| Task requirements |
From the line containing "Dörr & Fönster (355, 120)" down to the final line of the entries below, restate each line word for word and add nothing.

══ Information shown

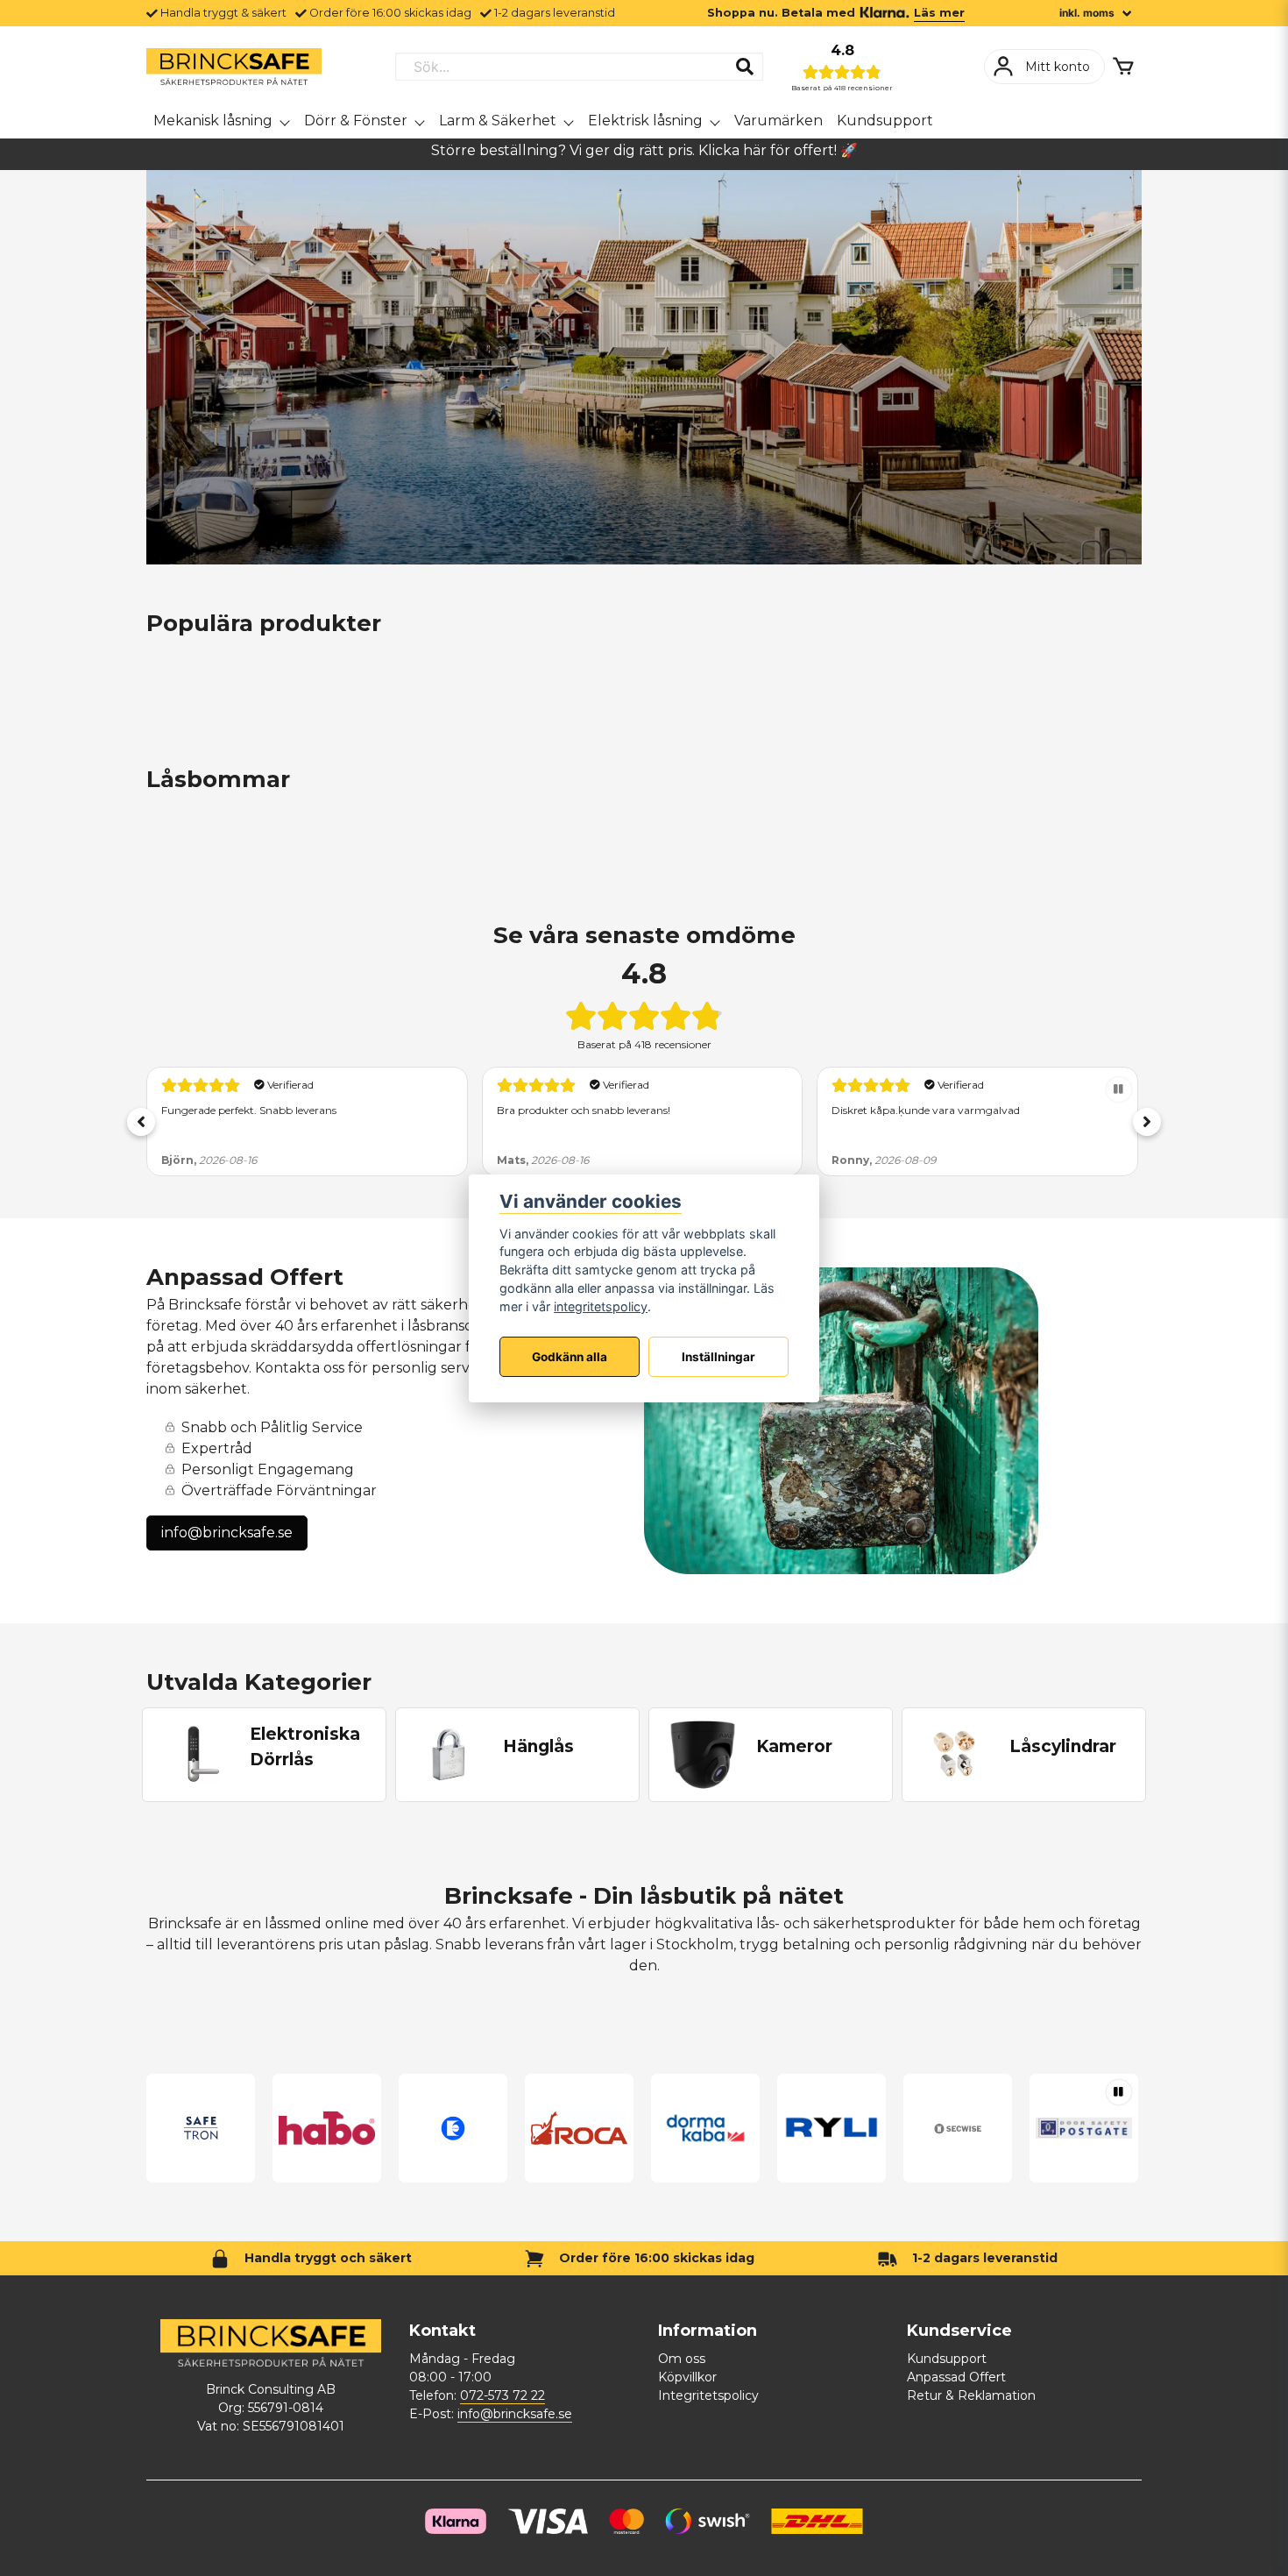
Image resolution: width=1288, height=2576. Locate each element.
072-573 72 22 (502, 2395)
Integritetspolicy (708, 2395)
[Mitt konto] (1044, 66)
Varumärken (778, 120)
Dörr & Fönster (355, 120)
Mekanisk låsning (212, 120)
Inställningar (718, 1356)
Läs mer (939, 12)
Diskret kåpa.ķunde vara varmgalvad (926, 1110)
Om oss (681, 2359)
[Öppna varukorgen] (1123, 66)
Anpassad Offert (956, 2377)
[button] (141, 1122)
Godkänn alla (569, 1356)
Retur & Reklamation (971, 2395)
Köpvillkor (687, 2377)
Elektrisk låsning (645, 120)
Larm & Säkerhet (497, 120)
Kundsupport (885, 120)
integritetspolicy (601, 1306)
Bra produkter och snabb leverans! (583, 1110)
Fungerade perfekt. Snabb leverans (248, 1110)
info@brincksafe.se (227, 1532)
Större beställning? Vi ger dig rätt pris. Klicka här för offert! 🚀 (644, 150)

════

| Output for this task |
Dörr & Fönster (355, 120)
Mekanisk låsning (212, 120)
Inställningar (718, 1356)
Läs mer (939, 12)
Diskret kåpa.ķunde vara varmgalvad (926, 1110)
Om oss (681, 2359)
[Öppna varukorgen] (1123, 66)
Anpassad Offert (956, 2377)
[button] (141, 1122)
Godkänn alla (569, 1356)
Retur & Reklamation (971, 2395)
Köpvillkor (687, 2377)
Elektrisk låsning (645, 120)
Larm & Säkerhet (497, 120)
Kundsupport (885, 120)
integritetspolicy (601, 1306)
Bra produkter och snabb leverans! (583, 1110)
Fungerade perfekt. Snabb leverans (248, 1110)
info@brincksafe.se (227, 1532)
Större beställning? Vi ger dig rätt pris. Klicka här för offert! 🚀 (644, 150)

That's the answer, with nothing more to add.